- ACTIVITY:
Transcribe exactly the lines from the one holding "About (735, 24)" to the end of the data below, including both of those lines and no others.
------ DATA RECORDS ------
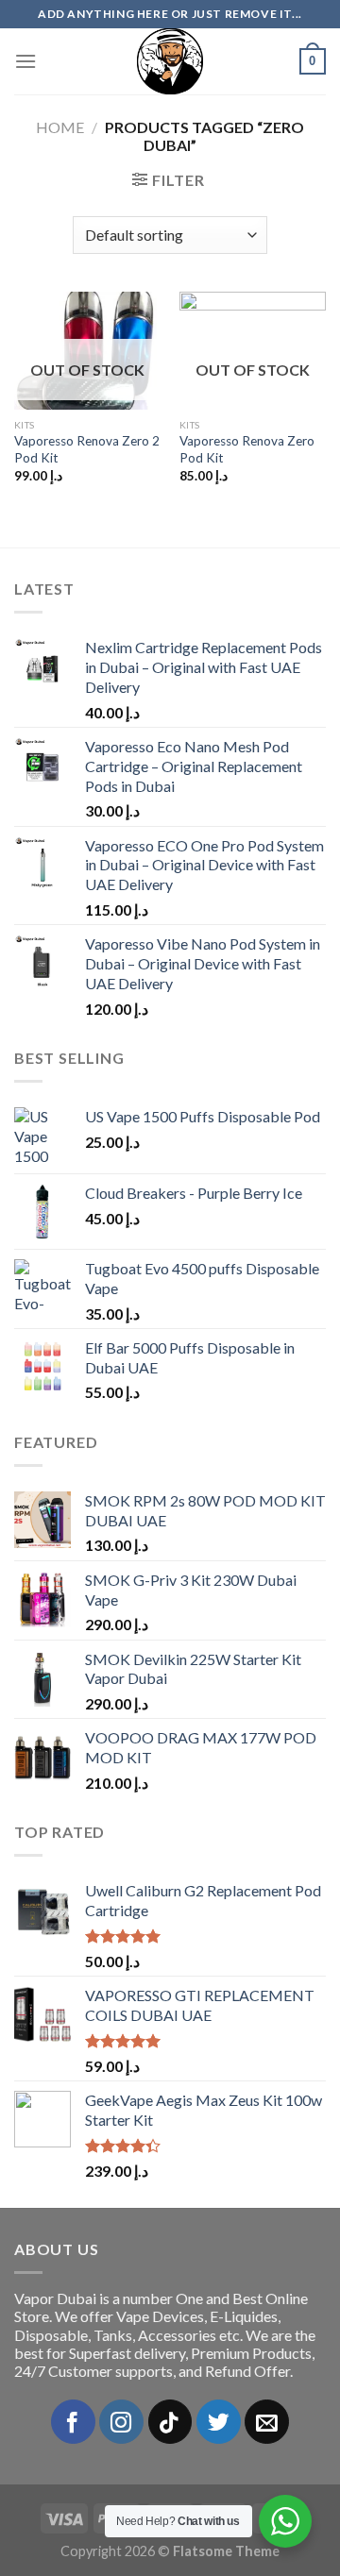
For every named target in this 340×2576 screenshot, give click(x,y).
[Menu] (25, 61)
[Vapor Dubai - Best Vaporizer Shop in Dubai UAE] (170, 61)
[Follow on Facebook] (73, 2421)
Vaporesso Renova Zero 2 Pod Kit (87, 449)
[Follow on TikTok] (170, 2421)
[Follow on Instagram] (121, 2421)
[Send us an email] (267, 2421)
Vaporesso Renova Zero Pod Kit (246, 449)
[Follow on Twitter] (218, 2421)
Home (60, 127)
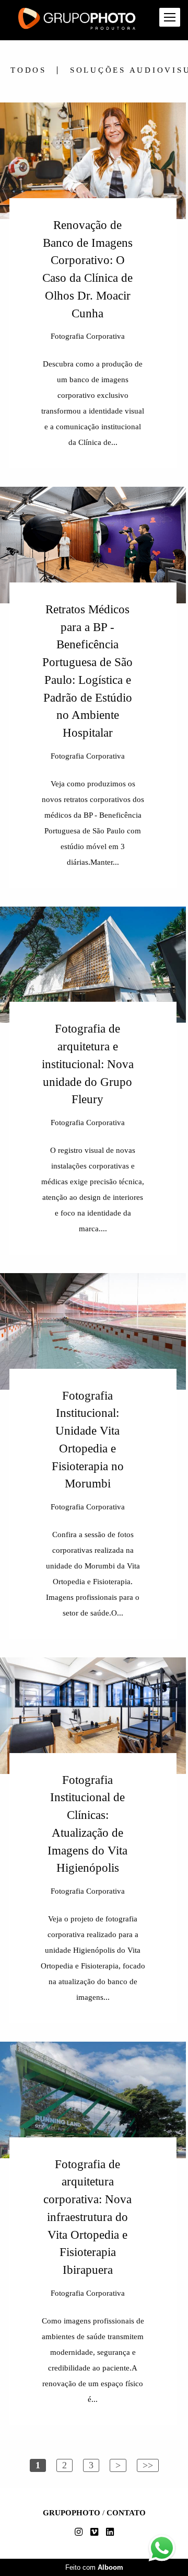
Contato (126, 2513)
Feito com (94, 2567)
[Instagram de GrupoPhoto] (79, 2532)
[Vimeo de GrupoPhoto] (94, 2532)
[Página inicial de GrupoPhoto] (77, 20)
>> (148, 2465)
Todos (28, 70)
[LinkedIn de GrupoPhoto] (110, 2532)
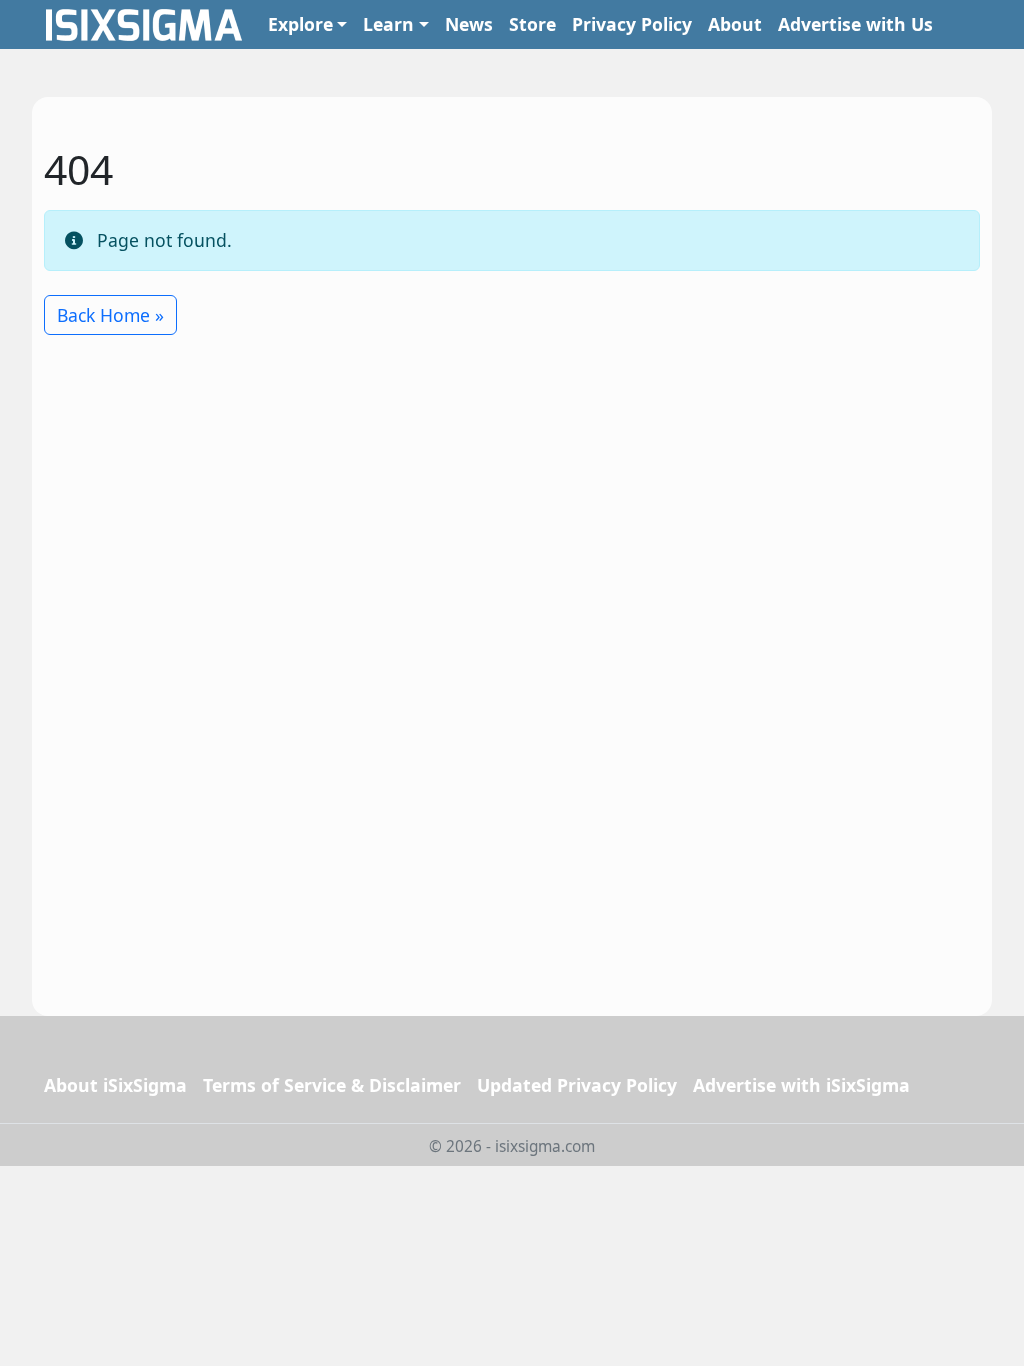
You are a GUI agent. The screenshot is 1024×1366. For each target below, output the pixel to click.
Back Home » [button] (110, 315)
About (735, 24)
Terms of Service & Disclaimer (332, 1085)
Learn (388, 24)
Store (532, 24)
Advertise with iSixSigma (801, 1085)
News (469, 24)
------
- RESPONSE:
About (735, 24)
Terms of Service & Disclaimer (332, 1085)
Learn (388, 24)
Store (532, 24)
Advertise with iSixSigma (801, 1085)
News (469, 24)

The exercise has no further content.